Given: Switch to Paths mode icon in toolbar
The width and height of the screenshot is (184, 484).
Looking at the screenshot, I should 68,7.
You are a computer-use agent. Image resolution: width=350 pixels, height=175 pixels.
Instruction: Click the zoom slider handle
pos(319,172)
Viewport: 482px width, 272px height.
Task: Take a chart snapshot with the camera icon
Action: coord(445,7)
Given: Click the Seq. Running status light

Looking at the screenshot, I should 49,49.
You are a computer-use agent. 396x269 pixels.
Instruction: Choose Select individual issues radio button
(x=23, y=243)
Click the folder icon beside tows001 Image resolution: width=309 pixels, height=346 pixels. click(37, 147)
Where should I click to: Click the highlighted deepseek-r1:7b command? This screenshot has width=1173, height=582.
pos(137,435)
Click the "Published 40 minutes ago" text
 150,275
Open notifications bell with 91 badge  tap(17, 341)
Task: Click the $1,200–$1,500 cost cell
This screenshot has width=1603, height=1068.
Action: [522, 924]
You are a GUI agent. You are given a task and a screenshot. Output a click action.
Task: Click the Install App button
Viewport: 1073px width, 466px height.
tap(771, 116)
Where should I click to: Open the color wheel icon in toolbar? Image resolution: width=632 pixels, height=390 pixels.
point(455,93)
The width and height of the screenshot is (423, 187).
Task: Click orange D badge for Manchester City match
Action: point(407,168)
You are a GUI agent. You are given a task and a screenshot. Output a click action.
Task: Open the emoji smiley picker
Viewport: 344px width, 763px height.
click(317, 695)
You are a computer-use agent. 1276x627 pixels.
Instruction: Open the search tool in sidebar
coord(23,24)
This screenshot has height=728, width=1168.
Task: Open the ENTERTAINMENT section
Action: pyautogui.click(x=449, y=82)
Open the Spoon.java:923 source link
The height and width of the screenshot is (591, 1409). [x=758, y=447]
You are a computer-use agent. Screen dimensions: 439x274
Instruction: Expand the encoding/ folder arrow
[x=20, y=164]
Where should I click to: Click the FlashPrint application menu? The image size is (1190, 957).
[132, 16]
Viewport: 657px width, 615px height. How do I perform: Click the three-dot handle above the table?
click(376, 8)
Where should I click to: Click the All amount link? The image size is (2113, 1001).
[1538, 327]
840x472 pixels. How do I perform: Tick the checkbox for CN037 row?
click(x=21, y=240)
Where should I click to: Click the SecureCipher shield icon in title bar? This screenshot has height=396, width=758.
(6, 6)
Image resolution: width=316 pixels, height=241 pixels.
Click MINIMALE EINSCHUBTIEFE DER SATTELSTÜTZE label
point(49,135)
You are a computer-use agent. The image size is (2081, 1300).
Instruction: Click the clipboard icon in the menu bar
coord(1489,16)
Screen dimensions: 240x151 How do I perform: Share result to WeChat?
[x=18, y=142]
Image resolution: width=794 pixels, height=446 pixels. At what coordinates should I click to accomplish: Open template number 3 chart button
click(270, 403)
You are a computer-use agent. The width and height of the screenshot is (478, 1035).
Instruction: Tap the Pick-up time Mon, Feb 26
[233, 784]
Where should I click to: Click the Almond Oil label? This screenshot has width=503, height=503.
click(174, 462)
......
Copy out the lines of the listing above, beginning with the line containing "Given: Click the Seq. Running status light" and continuing through the line containing "tap(771, 116)", both included.

Given: Click the Seq. Running status light

Looking at the screenshot, I should 49,49.
You are a computer-use agent. 396x269 pixels.
Instruction: Choose Select individual issues radio button
(x=23, y=243)
Click the folder icon beside tows001 Image resolution: width=309 pixels, height=346 pixels. click(37, 147)
Where should I click to: Click the highlighted deepseek-r1:7b command? This screenshot has width=1173, height=582.
pos(137,435)
Click the "Published 40 minutes ago" text
 150,275
Open notifications bell with 91 badge  tap(17, 341)
Task: Click the $1,200–$1,500 cost cell
This screenshot has width=1603, height=1068.
Action: [522, 924]
You are a GUI agent. You are given a task and a screenshot. Output a click action.
Task: Click the Install App button
Viewport: 1073px width, 466px height.
tap(771, 116)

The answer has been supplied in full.